Wednesday, November 19, 2008

Ad Multos Annos

When I've used the Latin phrase "Ad multos annos" in the past, it's usually been to congratulate a colleague on an ordination anniversary.  It means "To many years (more)".  I don't remember, but I might have silently, and groggily, wished this to myself the evening of November 19, 2002.

At 8:00 AM that morning six years ago I was sprawled out on an operating table in Sutter Medical Center's cardiac unit, Santa Rosa, with an 8.5 inch incision and split in my sternum.  Dr. Keith Korver, whom I consider just a step below the Divinity Itself, and his colleagues were busily engaged doing a quadruple coronary artery bypass (originally scheduled to be a triple) on the most important organ in my body.  According to the nametags given to Dr. Korver's patients at a reunion three years later, I believe I was his 210th.  There were many other tags in the 400's! 

Keith, one of the best cardiac surgeons in the country, grew up in Susanville where I'd served as Vicar for three years. His grandfather was a Presbyterian minister and his father was doctor in Susanville, whose name I'd often heard paged while I was visiting hospitalized parishioners.  In our first interview Keith showed me the angiogram pictures of my heart, and I'm sure that my face must have blanched.  The arteries were so incredibly clogged, to the point that small new veins had developed to help compensate.  At age 65 I'd been so close to either a full-blown heart attack or possibly death! (My father had died at age 69 of a heart attack.) The surgery took 4.5 hours, and by 4:00 PM that afternoon I'd been "stabilized".  The nursing staff was simply the best; within hours I could take ice chips and sit/stand up briefly. The only problem encountered during my whole hospital stay was a leaky lung which was slow in healing, thus preventing my discharge by two days.  At the time I described it as "waiting at the station for a train and [not knowing] if it were coming".  As it turned out I was home in plenty of time for Thanksgiving, which my family and I joyfully celebrated "with all the trimmings".

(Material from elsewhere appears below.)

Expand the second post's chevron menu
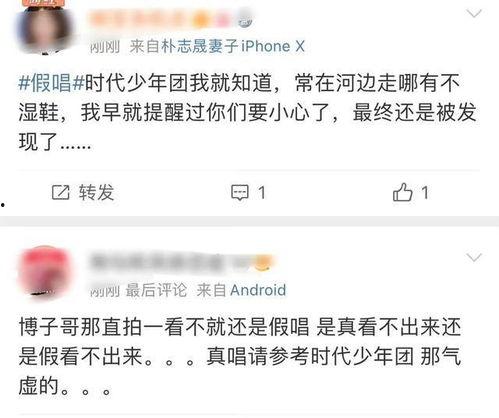Screen dimensions: 499x418 pos(474,257)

During the summer of 2002, I had taken two week-long courses, in July and August, at the Graduate Theological Union in Berkeley, while staying at our seminary, CDSP.  If you've been there, you know how hilly the terrain is.  I was amazed at how "out of shape" I was; I had, in fact, put on some weight.  It never registered in my brain that, having to stop breathlessly every twenty yards and sweating like a pig, something more serious might be afoot.  That went on until the fall.  We'd hosted an opera concert at Holy Trinity, Ukiah, and in cleaning up afterwards I was finding it hard just to carry a couple of chairs across the room.  Finally, my own inner alarm system and the insistence of my son that I see the doctor paved the way for the procedure which saved me.

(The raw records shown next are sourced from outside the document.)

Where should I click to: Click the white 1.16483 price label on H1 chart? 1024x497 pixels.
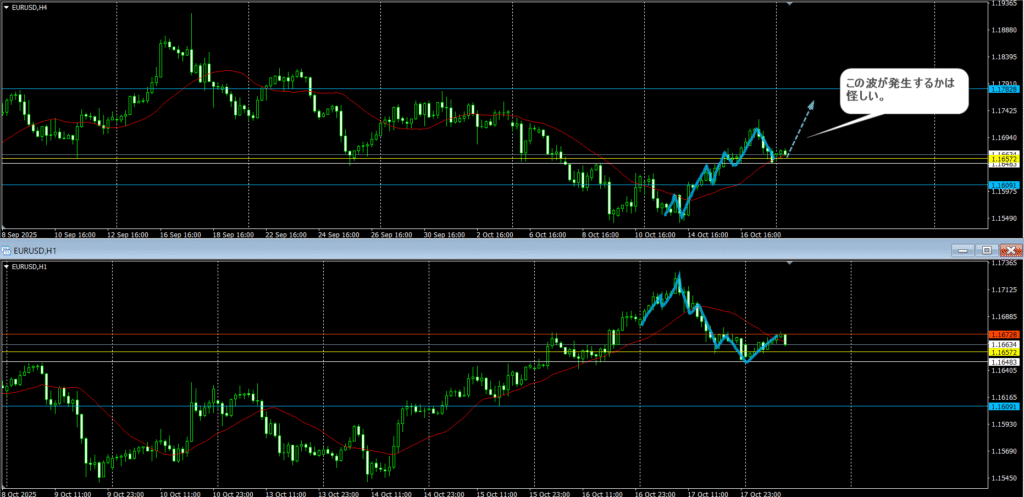(x=1003, y=361)
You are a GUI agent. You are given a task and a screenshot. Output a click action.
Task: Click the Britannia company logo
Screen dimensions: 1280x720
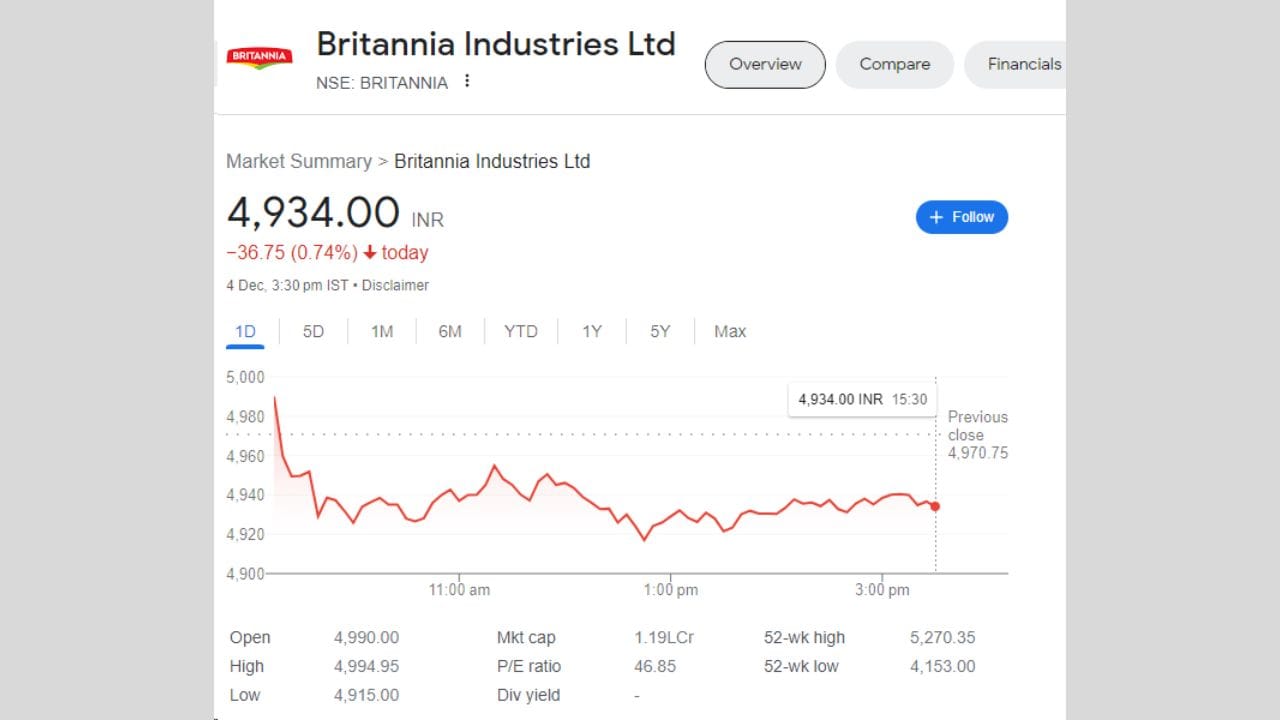tap(259, 57)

The support of family and friends during that time and beyond was quite overwhelming.  An email which my son wrote for me to a priest friend in Canada a few days after the surgery sums up my feelings then and now: "Imagine me sitting here in the US with four new coronary arteries, hearing your words from Canada.  The miracle here is not only the blood moving strongly and healthily through my heart, but also the precious blood moving through all our hearts as we join together in thanksgiving for God's tender mercies..."

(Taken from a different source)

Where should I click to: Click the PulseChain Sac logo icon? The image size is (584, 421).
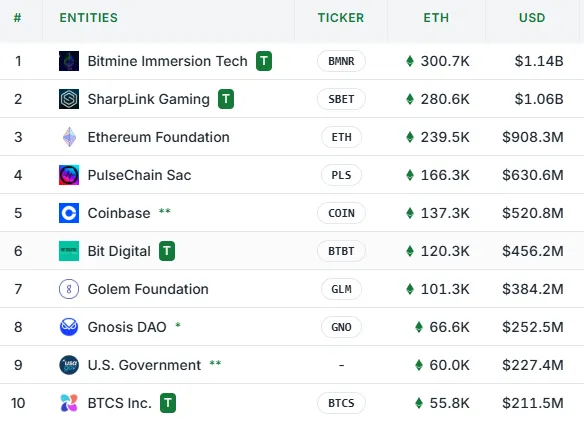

During the past six years I've put literally thousand of miles on my trusty treadmill and made reading Nutrition Facts labels an integral part of grocery shopping.  Each year since I've aced the annual cardiac stress test, and the nurses usually seem amazed that I use only baby aspirin and meds for high blood pressure and cholesterol.  Recently I shed nine of the ten pounds Dr. Coleman suggested I lose (mostly as a preventative to diabetes).  

My advice to you all:  take care of your ticker.  You only have one.  And please join me in a toast today: "Ad multos annos" -- for all of us.